In supervised classification there is a categorical dependent variable y and a set of independent variables (the predictors). which may be represented by a vector X. Given training data in the form of N observations $(X\sb1,y\sb1)\...(X\sb{N},y\sb{N}),$ the objective is to build a model that accurately predicts the values of y for unseen values of X. This dissertation examines a special case of the supervised classification problem. In the problem considered, predictor measurements have a natural ordering; in particular, an ordering due to a dependence with a special variable such as time. An observation consists of a finite series of measurements rather than an unordered set. The dissertation's thesis is that the information encapsulated in the ordering of predictors can be used to improve both the accuracy and understandability of classification models. Traditional induction algorithms are not designed to take advantage of this information. This dissertation explores ways that enable classifiers to do so.
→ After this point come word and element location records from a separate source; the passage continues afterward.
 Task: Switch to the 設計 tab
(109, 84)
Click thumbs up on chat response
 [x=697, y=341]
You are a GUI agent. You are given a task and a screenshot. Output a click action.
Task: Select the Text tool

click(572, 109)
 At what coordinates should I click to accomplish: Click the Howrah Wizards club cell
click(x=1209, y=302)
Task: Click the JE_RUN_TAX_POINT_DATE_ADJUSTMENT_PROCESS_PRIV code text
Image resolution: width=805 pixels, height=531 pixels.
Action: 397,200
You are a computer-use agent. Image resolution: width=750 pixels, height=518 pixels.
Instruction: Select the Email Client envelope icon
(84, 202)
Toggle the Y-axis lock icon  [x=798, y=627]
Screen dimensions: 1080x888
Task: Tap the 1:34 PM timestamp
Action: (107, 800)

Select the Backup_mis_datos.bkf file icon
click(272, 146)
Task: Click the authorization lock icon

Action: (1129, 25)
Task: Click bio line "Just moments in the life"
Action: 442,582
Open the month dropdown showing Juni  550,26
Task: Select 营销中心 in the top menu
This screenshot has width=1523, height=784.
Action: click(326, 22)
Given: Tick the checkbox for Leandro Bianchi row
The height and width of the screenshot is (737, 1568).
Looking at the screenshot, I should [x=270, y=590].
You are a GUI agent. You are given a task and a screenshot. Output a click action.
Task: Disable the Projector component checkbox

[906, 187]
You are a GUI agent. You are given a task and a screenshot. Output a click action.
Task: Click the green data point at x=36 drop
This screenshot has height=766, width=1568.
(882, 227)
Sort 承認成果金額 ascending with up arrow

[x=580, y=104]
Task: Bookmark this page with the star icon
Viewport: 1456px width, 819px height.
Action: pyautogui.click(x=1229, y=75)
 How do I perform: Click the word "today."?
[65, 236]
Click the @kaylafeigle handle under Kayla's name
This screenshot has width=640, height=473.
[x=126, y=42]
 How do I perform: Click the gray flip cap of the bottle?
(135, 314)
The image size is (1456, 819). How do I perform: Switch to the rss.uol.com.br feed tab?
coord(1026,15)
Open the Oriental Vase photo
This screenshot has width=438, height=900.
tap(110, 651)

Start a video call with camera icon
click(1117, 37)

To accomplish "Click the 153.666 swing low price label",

The ordering of predictors enables the characterization of observations over intervals of time, in terms of trends, effectively reducing the dimensionality of the input space. Questions relating to the representation, extraction, and evaluation of such features are addressed. A method is proposed to compress, segment, and smooth 2D scatterplots, using minimum description length estimation. The concept of line episode is introduced to capture local trend characteristics. Line episodes can be extracted and used effectively by any classifier using trend-episode analysis, an algorithm presented in the thesis. Trends can be described in various scales, with varying levels of detail. The role of scale in the induction of classification models is explored, and a local scaling algorithm for line episodes is developed. Trend-episode analysis is extended to enable any classifier to identify appropriate features at appropriate scales and induce classification models for instances with multiscale representations. The proposed framework is evaluated on synthetic data, under a wide range of carefully controlled experimental conditions, and on a NASA telemetry monitoring application. The results show that multiscale trend-episode analysis can increase both the separability of classes (leading to more accurate models) and the understandability of models.